At 32 weeks pregnant, a patient arrives at her local community hospital after weeks without prenatal care. She lives hours away from the nearest specialty provider, and routine appointments became increasingly difficult to access. A few days earlier, she began to notice that something felt wrong. She presents to the emergency room complaining of swelling, blurred vision, and a severe headache that just won’t go away. Within hours, her blood pressure spikes dangerously high. The bedside team recognizes the warning signs of preeclampsia, but without immediate access to maternal-fetal medicine expertise, critical decisions around stabilization, fetal monitoring, and delivery timing become far more difficult.
Scenarios like this play out every day in hospitals across the country.
May is National Preeclampsia Awareness Month—a reminder of the critical role early recognition, timely intervention, and specialized care play in improving outcomes for mothers and babies. According to the Preeclampsia Foundation, hypertensive disorders of pregnancy, including preeclampsia, affect an estimated 5–10% of pregnancies worldwide and remain a leading cause of maternal and infant illness and death.
The challenge is not simply awareness, but access.
Many hospitals continue to face limited access to maternal-fetal medicine specialists, particularly when high-risk patients require urgent consultation and management decisions. Preeclampsia can escalate quickly, and in those moments, timely access to specialty expertise can directly influence maternal stabilization, fetal monitoring, transfer decisions, and delivery timing.
“Preeclampsia is one of the clearest examples of why timely access to maternal-fetal medicine matters,” said Dr. Jeff Chapa, National Medical Director of Maternal-Fetal Medicine at Obtelecare. “These situations can evolve rapidly, and having immediate access to specialized expertise can make a meaningful difference for both mother and baby.”

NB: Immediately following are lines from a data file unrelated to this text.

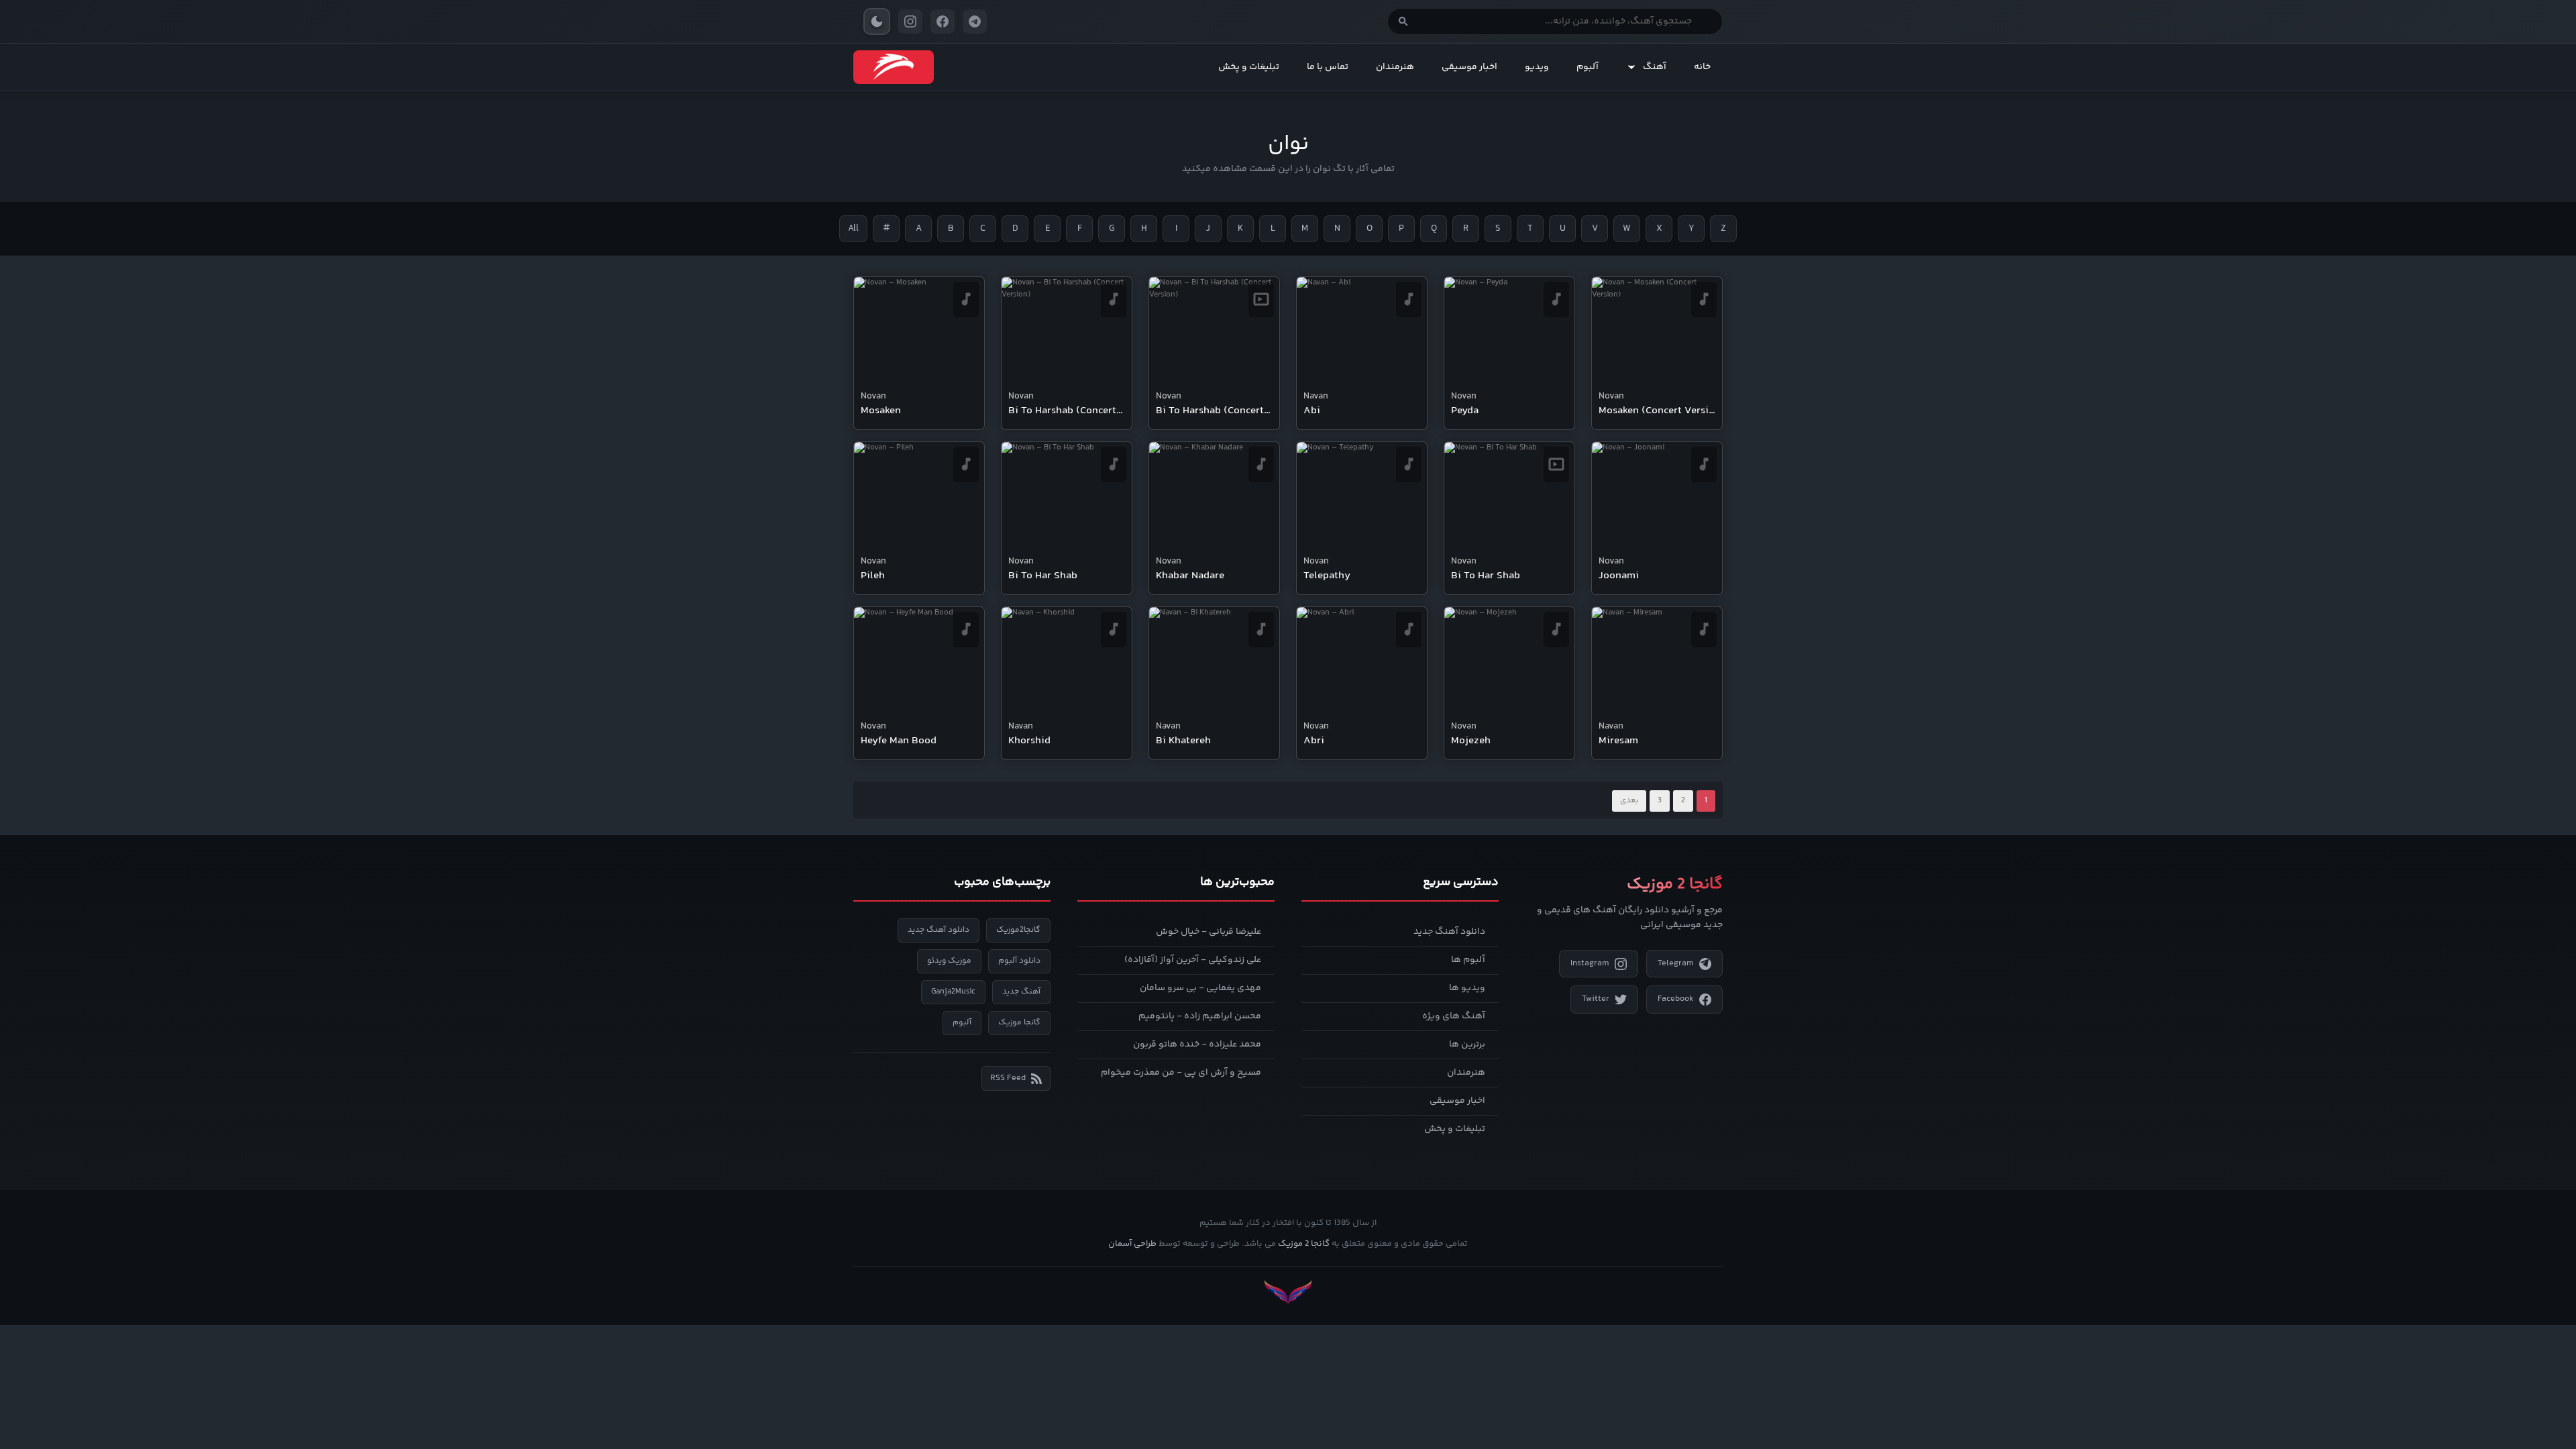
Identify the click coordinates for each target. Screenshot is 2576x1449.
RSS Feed (1008, 1078)
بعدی (1629, 800)
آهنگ (1654, 67)
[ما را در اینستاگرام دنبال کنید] (910, 21)
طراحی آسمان (1132, 1243)
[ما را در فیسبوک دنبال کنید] (942, 21)
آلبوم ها (1468, 960)
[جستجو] (1403, 21)
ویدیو (1537, 67)
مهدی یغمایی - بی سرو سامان (1200, 988)
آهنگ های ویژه (1453, 1016)
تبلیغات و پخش (1248, 67)
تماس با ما (1327, 67)
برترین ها (1467, 1044)
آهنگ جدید (1021, 991)
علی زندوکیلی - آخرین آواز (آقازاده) (1192, 960)
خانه (1702, 67)
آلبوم (1587, 67)
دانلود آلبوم (1019, 961)
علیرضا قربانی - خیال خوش (1208, 931)
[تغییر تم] (876, 21)
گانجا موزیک (1019, 1022)
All (853, 228)
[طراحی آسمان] (1288, 1292)
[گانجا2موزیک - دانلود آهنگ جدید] (893, 67)
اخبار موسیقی (1469, 67)
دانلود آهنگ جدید (1449, 931)
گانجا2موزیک (1018, 930)
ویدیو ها (1467, 988)
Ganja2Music (953, 991)
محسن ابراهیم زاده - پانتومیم (1199, 1016)
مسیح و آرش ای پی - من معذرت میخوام (1181, 1072)
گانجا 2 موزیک (1304, 1243)
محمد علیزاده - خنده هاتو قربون (1197, 1044)
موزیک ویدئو (949, 961)
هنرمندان (1395, 67)
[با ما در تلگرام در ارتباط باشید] (975, 21)
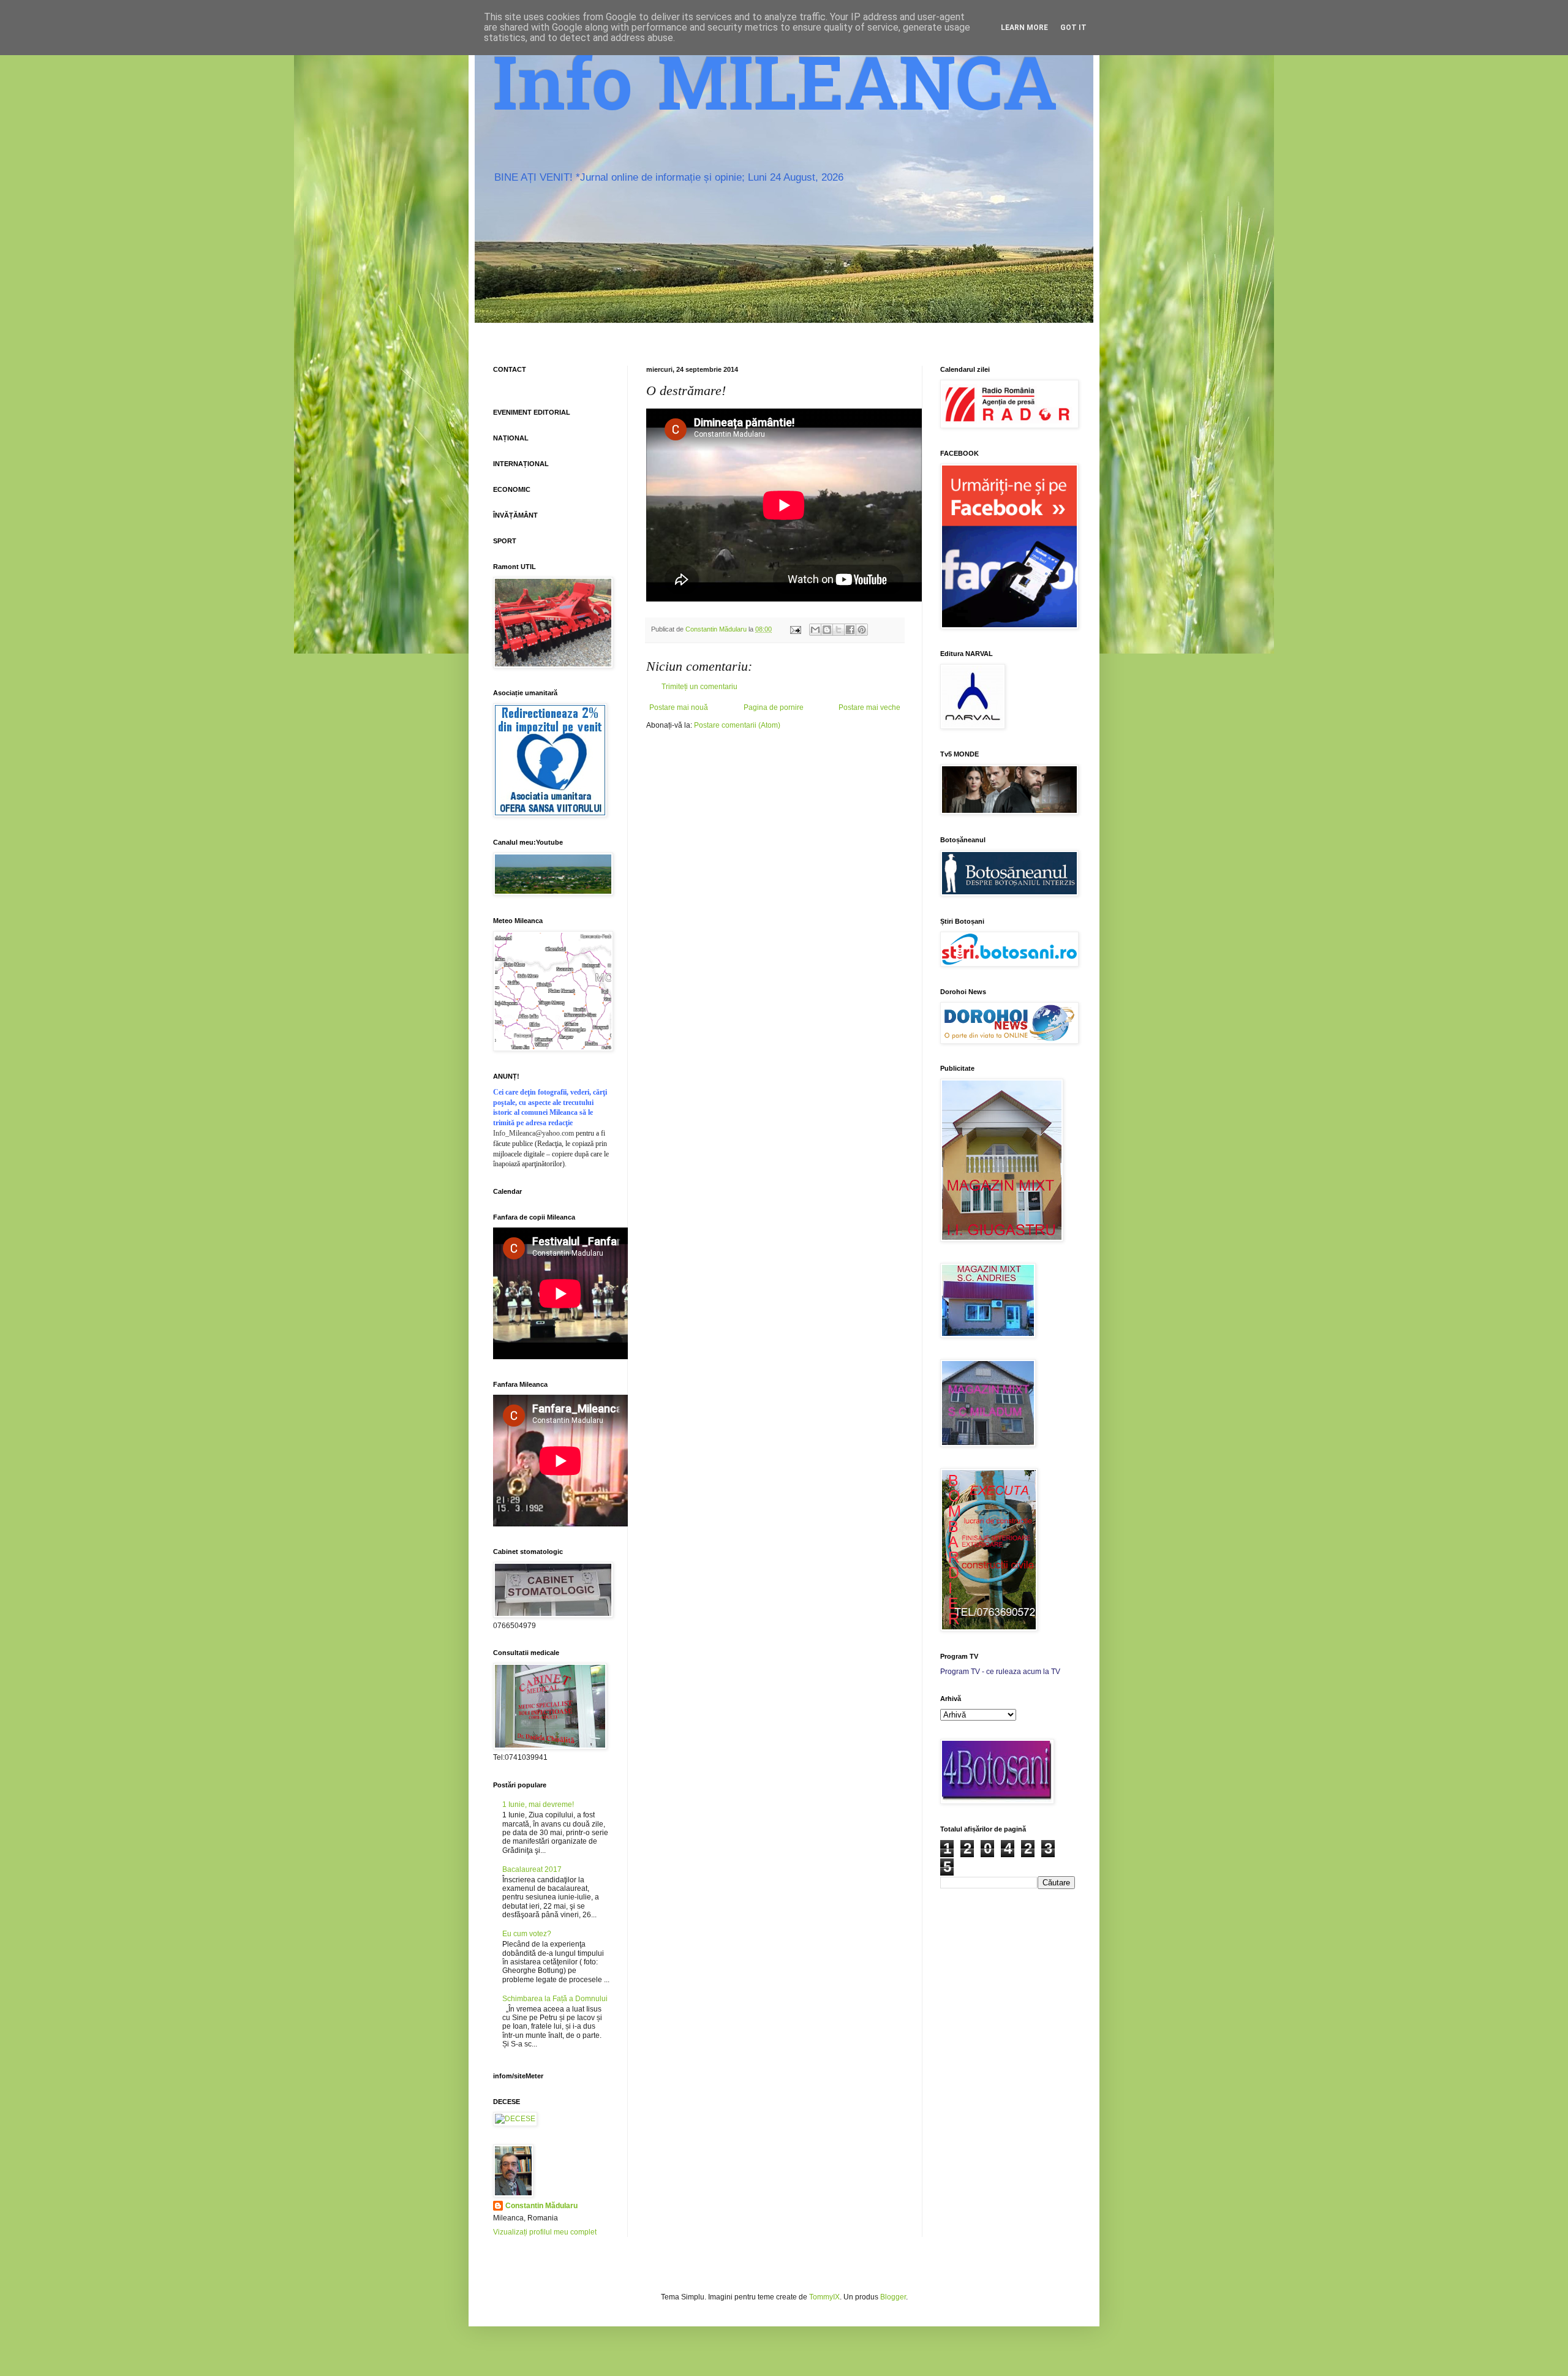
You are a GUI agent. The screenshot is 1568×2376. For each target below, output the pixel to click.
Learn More (1024, 27)
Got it (1073, 27)
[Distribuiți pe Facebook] (850, 630)
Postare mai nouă (678, 707)
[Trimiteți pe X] (838, 630)
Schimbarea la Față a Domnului (555, 1998)
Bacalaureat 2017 (532, 1869)
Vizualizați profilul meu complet (545, 2232)
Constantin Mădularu (541, 2205)
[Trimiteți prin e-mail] (815, 630)
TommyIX (824, 2297)
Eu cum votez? (526, 1933)
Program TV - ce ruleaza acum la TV (1000, 1671)
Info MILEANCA (775, 92)
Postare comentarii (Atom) (737, 725)
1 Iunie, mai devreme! (538, 1804)
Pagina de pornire (774, 707)
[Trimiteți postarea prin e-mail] (795, 629)
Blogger (893, 2297)
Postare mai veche (869, 707)
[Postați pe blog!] (827, 630)
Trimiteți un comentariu (699, 686)
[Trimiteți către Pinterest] (862, 630)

That is where teleMFM can play a critical role. By connecting hospitals and frontline care teams with board-certified maternal-fetal medicine specialists in real time, telemedicine helps support earlier intervention and collaborative decision-making when complications arise.
For hospitals working to strengthen maternal care delivery, access to maternal-fetal medicine is no longer just a referral strategy—it is an essential component of managing high-risk pregnancies safely and effectively.
Because with conditions like preeclampsia, timing matters. And in many cases, timely access to the right expertise can make all the difference.